Lightweight Semantic Mesh Mapping for Autonomous Vehicles

Author: Herb

Year: 2021

Notes:

3D semantic mesh by fusing VO, dense depth estimation with deep learning and semantic with deep learning
Voxel and surfel based methods are computationnaly expensive and require a lot of storage (e.g.
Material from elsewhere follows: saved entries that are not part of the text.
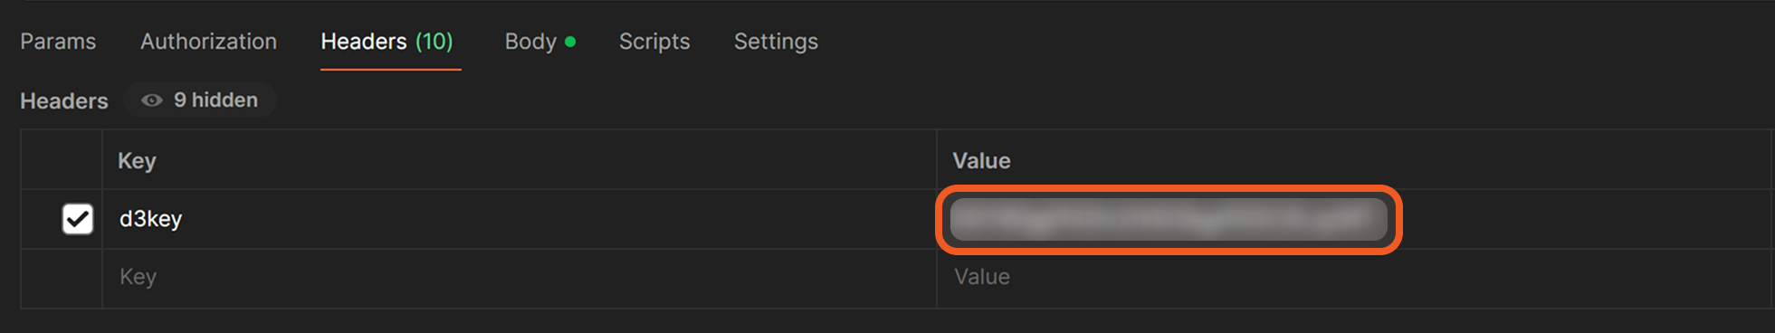
Task: Show the 9 hidden headers
Action: coord(200,100)
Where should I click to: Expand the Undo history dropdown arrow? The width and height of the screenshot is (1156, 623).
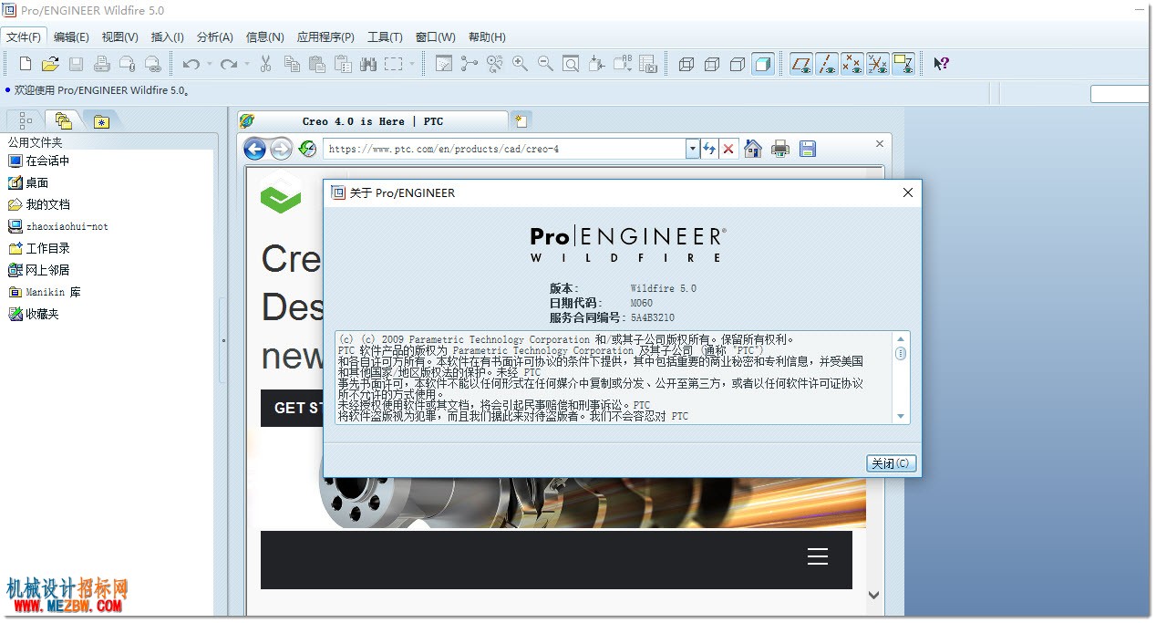pyautogui.click(x=210, y=64)
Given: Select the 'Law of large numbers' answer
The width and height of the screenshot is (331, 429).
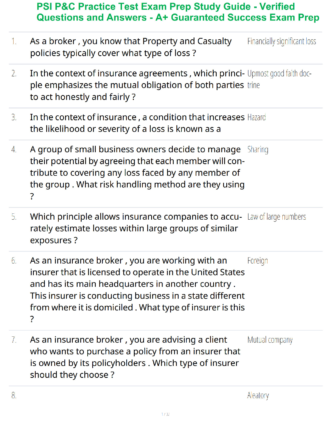Looking at the screenshot, I should click(277, 217).
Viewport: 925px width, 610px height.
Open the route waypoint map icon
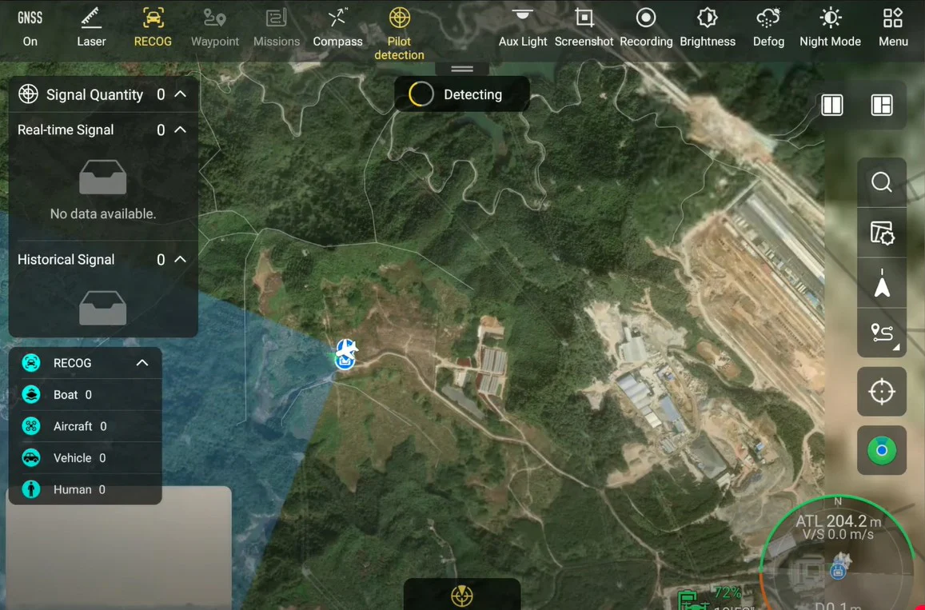click(882, 333)
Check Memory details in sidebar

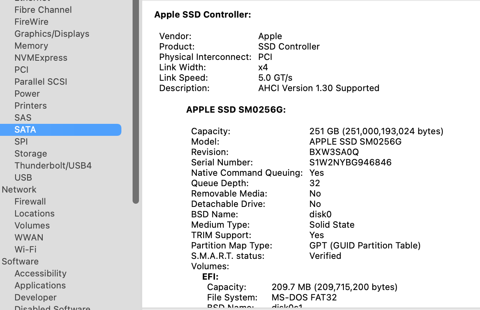31,46
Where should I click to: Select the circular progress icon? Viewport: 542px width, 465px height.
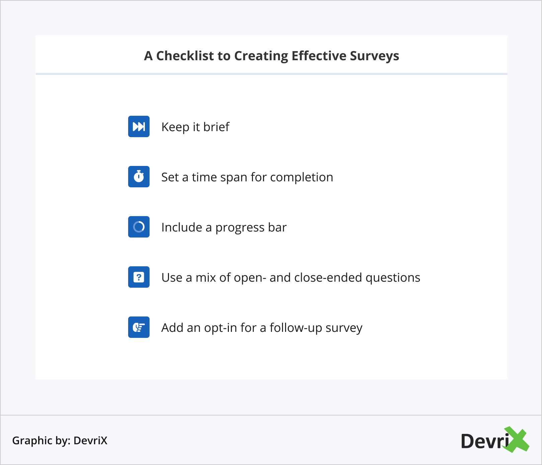tap(139, 227)
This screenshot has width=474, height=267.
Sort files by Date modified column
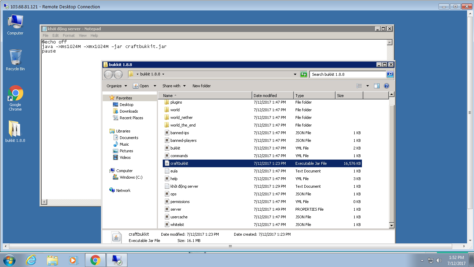tap(265, 96)
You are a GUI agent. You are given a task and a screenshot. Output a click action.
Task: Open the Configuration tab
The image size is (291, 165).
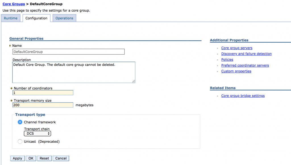[x=36, y=18]
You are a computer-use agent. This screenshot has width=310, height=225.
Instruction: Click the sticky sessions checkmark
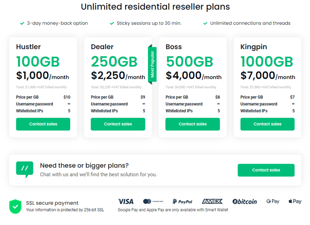(112, 23)
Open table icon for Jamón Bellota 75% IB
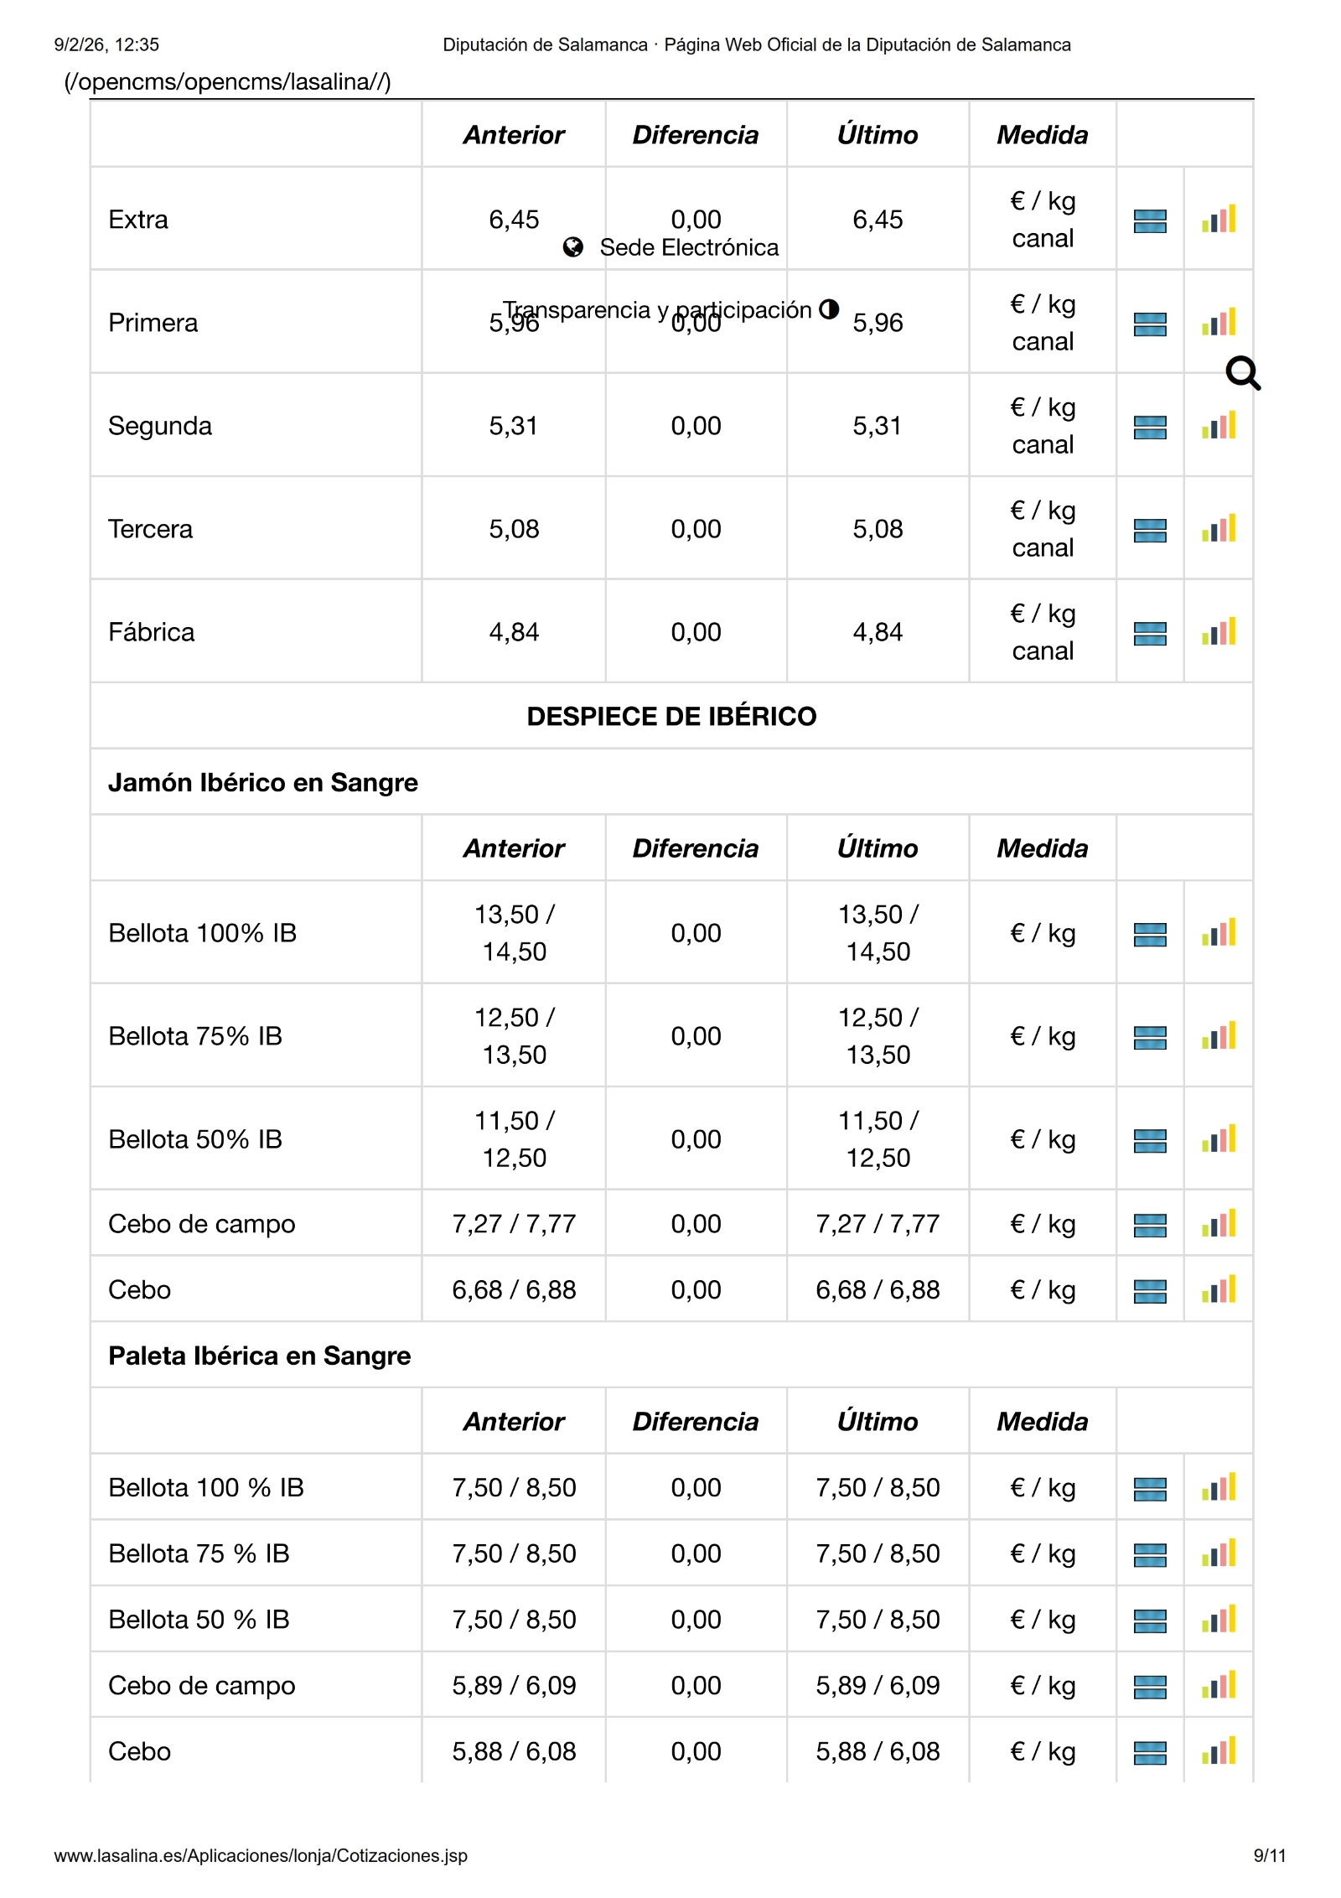1341x1898 pixels. click(x=1149, y=1037)
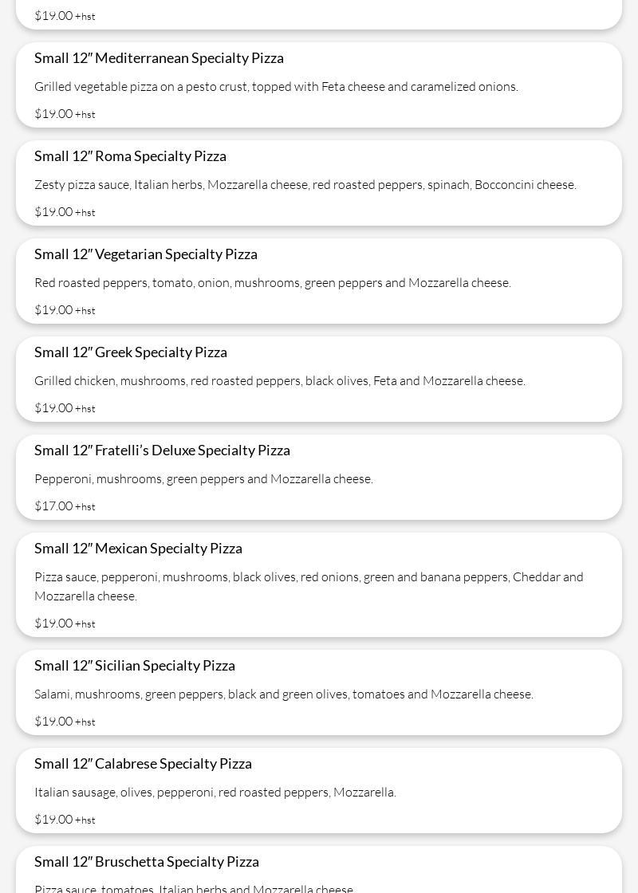
Task: Click the Greek pizza's grilled chicken description
Action: tap(280, 381)
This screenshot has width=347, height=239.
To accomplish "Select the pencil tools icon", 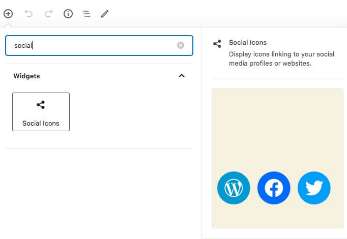I will (x=105, y=14).
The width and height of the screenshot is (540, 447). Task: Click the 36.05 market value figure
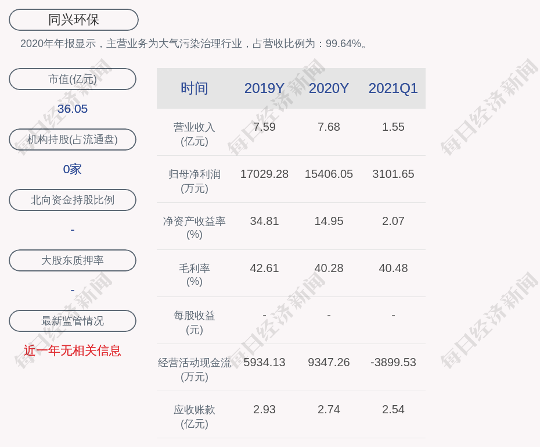(73, 109)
SurfelMeshing, On fast surface reconstruction methods for large and noisy point clouds, Real-time Scalable Dense Surfel Mapping)
Meshing based on sparse set of kp: Incremental reconstruction of urban environments by edge-points delaunay triangulation, Real-time CPU-based large-scale 3D mesh reconstruction

ORB-SLAM2 as VO system
PSPNet for 2D semantic segmentation
Perform Constrained Delaunay Triangulation + Delaunay Refinement
Estimate the covariance of each vertex in the camera frame using 2D and depth uncertainties
Need to perform probabilistic vertex matching 3D to 2D, as it is not using the local map of ORBSLAM2.
An incremental mesh update is performed for each object:
- Compute a 3D Mesh from the current active Mesh
- Conflict detection (overlapping semantics)
- Update probabilistic vertices using fast Covariance Intersection

Use GA-Net to predict depth from stereo or struct2depth to predict depth from monocular
Compare to TSDF reconstruction that is the semantic component of KIMERA
Presents qualitative results on images and videos
Evaluation metric: semantic chamfer distance with point cloud generated from mesh with a density of 2500 pts/m^2: $$ e_{g \rightarrow \mathcal{R}}=\min {r \in \mathcal{R}, c_g=c_r}|r-g| \quad e{r \rightarrow \mathcal{G}}=\min _{g \in \mathcal{G}, c_r=c_g}|g-r| . $$
Evaluate on KITTI and their own dataset
Fastest method